**Task details:**
Print out the entries exactly, and include each one.

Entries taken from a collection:
--------------------------------------------------

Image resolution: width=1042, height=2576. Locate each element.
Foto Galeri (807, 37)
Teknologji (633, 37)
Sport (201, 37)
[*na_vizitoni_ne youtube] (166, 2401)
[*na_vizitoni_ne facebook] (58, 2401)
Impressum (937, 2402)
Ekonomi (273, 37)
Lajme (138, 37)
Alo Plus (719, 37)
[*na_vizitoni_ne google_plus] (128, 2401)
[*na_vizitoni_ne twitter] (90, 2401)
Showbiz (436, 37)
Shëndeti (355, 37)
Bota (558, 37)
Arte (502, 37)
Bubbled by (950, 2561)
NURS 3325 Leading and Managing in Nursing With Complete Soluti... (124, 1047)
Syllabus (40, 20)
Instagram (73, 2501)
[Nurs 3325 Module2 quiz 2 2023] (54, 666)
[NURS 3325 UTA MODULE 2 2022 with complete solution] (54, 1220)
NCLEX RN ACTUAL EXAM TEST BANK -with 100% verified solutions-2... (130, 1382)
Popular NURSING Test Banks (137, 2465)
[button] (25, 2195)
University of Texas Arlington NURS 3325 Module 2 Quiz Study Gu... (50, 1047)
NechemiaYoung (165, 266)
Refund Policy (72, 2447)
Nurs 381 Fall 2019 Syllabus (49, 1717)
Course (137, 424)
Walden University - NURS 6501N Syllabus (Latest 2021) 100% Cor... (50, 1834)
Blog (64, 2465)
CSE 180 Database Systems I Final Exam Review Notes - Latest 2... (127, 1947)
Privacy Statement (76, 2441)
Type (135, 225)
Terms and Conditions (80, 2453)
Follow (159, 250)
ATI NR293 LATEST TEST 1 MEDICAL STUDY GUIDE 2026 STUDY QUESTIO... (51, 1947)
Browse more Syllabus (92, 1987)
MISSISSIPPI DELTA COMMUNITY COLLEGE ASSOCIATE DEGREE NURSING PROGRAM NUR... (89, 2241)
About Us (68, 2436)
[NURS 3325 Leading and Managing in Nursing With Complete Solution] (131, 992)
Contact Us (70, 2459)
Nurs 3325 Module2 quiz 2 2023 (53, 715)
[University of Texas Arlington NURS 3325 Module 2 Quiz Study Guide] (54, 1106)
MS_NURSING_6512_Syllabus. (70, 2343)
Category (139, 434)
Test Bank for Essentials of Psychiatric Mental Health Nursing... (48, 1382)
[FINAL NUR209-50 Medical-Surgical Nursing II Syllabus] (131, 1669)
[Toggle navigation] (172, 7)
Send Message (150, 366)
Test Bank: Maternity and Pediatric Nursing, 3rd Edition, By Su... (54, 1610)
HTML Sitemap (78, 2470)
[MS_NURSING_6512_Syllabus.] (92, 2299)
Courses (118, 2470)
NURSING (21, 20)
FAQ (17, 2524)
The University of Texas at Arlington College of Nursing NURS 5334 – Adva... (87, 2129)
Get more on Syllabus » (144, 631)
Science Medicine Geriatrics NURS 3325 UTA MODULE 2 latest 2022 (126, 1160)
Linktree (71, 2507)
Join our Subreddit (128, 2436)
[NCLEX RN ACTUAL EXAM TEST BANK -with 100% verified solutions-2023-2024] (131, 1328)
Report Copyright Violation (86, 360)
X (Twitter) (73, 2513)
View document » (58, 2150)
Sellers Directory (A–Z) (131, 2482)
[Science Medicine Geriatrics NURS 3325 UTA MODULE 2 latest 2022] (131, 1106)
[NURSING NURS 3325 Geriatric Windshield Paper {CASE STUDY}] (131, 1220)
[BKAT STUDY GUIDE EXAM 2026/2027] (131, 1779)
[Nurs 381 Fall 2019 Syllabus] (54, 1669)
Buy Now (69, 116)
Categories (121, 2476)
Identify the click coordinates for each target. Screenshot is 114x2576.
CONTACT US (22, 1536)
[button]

--------------------------------------------------

**Written response:**
Image resolution: width=1042, height=2576. Locate each element.
Foto Galeri (807, 37)
Teknologji (633, 37)
Sport (201, 37)
[*na_vizitoni_ne youtube] (166, 2401)
[*na_vizitoni_ne facebook] (58, 2401)
Impressum (937, 2402)
Ekonomi (273, 37)
Lajme (138, 37)
Alo Plus (719, 37)
[*na_vizitoni_ne google_plus] (128, 2401)
[*na_vizitoni_ne twitter] (90, 2401)
Showbiz (436, 37)
Shëndeti (355, 37)
Bota (558, 37)
Arte (502, 37)
Bubbled by (950, 2561)
NURS 3325 Leading and Managing in Nursing With Complete Soluti... (124, 1047)
Syllabus (40, 20)
Instagram (73, 2501)
[Nurs 3325 Module2 quiz 2 2023] (54, 666)
[NURS 3325 UTA MODULE 2 2022 with complete solution] (54, 1220)
NCLEX RN ACTUAL EXAM TEST BANK -with 100% verified solutions-2... (130, 1382)
Popular NURSING Test Banks (137, 2465)
[button] (25, 2195)
University of Texas Arlington NURS 3325 Module 2 Quiz Study Gu... (50, 1047)
NechemiaYoung (165, 266)
Refund Policy (72, 2447)
Nurs 381 Fall 2019 Syllabus (49, 1717)
Course (137, 424)
Walden University - NURS 6501N Syllabus (Latest 2021) 100% Cor... (50, 1834)
Blog (64, 2465)
CSE 180 Database Systems I Final Exam Review Notes - Latest 2... (127, 1947)
Privacy Statement (76, 2441)
Type (135, 225)
Terms and Conditions (80, 2453)
Follow (159, 250)
ATI NR293 LATEST TEST 1 MEDICAL STUDY GUIDE 2026 STUDY QUESTIO... (51, 1947)
Browse more Syllabus (92, 1987)
MISSISSIPPI DELTA COMMUNITY COLLEGE ASSOCIATE DEGREE NURSING PROGRAM NUR... (89, 2241)
About Us (68, 2436)
[NURS 3325 Leading and Managing in Nursing With Complete Solution] (131, 992)
Contact Us (70, 2459)
Nurs 3325 Module2 quiz 2 2023 (53, 715)
[University of Texas Arlington NURS 3325 Module 2 Quiz Study Guide] (54, 1106)
MS_NURSING_6512_Syllabus. (70, 2343)
Category (139, 434)
Test Bank for Essentials of Psychiatric Mental Health Nursing... (48, 1382)
[FINAL NUR209-50 Medical-Surgical Nursing II Syllabus] (131, 1669)
[Toggle navigation] (172, 7)
Send Message (150, 366)
Test Bank: Maternity and Pediatric Nursing, 3rd Edition, By Su... (54, 1610)
HTML Sitemap (78, 2470)
[MS_NURSING_6512_Syllabus.] (92, 2299)
Courses (118, 2470)
NURSING (21, 20)
FAQ (17, 2524)
The University of Texas at Arlington College of Nursing NURS 5334 – Adva... (87, 2129)
Get more on Syllabus » (144, 631)
Science Medicine Geriatrics NURS 3325 UTA MODULE 2 latest 2022 (126, 1160)
Linktree (71, 2507)
Join our Subreddit (128, 2436)
[NCLEX RN ACTUAL EXAM TEST BANK -with 100% verified solutions-2023-2024] (131, 1328)
Report Copyright Violation (86, 360)
X (Twitter) (73, 2513)
View document » (58, 2150)
Sellers Directory (A–Z) (131, 2482)
[Science Medicine Geriatrics NURS 3325 UTA MODULE 2 latest 2022] (131, 1106)
[NURSING NURS 3325 Geriatric Windshield Paper {CASE STUDY}] (131, 1220)
[BKAT STUDY GUIDE EXAM 2026/2027] (131, 1779)
[Nurs 381 Fall 2019 Syllabus] (54, 1669)
Buy Now (69, 116)
Categories (121, 2476)
Identify the click coordinates for each target. Screenshot is 114x2576.
CONTACT US (22, 1536)
[button]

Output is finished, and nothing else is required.